Natural gas for December delivery fell to a new 52-week low of $2.19 early Friday as traders come to grips with a warmer start to the traditional heating season and a near-record amount of natural gas in the nation’s stockpiles.
As of last Friday, U.S. stockpiles totaled 3.877 trillion cubic feet, just 52 billion cubic feet below the all-time high at the traditional October 31 end of the storage injection season. If the week ending Friday ends with the same injection amount as the prior week (63 billion cubic feet), a new record will be set.
Dry gas production in the lower 48 states has averaged about 73.5 billion cubic feet per day this summer, according to a report from RBN Energy. That’s about 3.1 billion cubic feet per day more than a year ago, but still better than the 5 billion cubic feet per day production increase posted in January 2015. What caused the slowdown? According to RBN Energy:
But output flattened through the first half of summer as low prices prompted producers to scale back drilling activity and curtail well completions while they waited for drilling service cost reductions and additional takeaway capacity out of the Marcellus/Utica region.
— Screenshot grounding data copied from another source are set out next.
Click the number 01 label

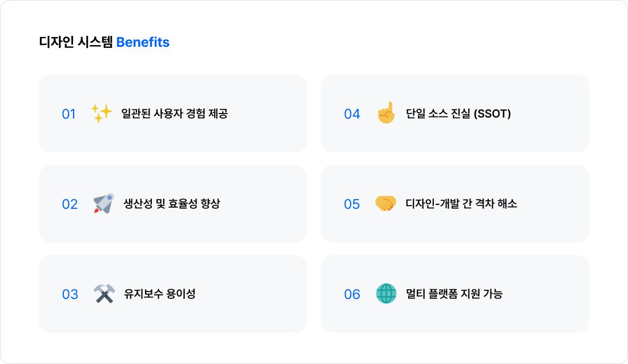[x=69, y=114]
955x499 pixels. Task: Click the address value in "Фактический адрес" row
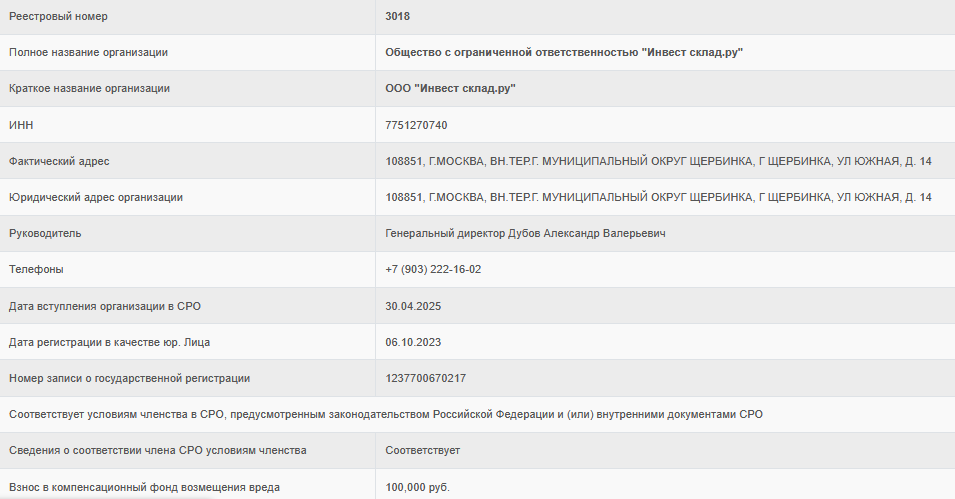click(658, 161)
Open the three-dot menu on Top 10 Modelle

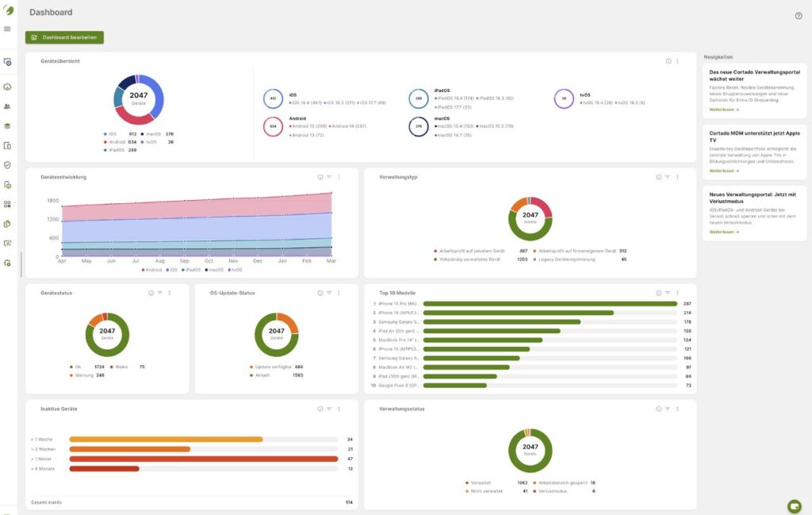tap(677, 293)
On the demand side, natural gas demand from industrial plants and commercial/residential customers has fallen by a combined 600 million cubic feet per day. Yet, demand from electric power plants has risen by 3.7 billion cubic feet per day. There are, however, a couple of additional wrinkles.
First, the amount of gas injections this past summer averaged about 1 billion cubic feet per day below last summer’s injections, lowering the total injection this summer by almost 219 billion cubic feet. Second, the 2015 summer injection season began with 600 billion cubic feet more in storage than at the beginning of 2014 injections.
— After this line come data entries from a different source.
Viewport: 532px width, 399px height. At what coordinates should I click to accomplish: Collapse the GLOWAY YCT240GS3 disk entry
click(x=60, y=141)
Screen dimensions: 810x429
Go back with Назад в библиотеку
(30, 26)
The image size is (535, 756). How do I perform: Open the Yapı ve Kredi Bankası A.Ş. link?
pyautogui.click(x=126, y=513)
What does this mean for producers? The Henry Hub futures contract for November closed on October 28 at $2.033 per million BTUs (1 million BTUs is approximately equal to 1 thousand cubic feet). That’s the lowest November settlement price in 17 years, according to RBN Energy.
And going forward? The January futures contract was priced at more than $3.40 per million BTUs in May and has dropped to around $2.50 recently.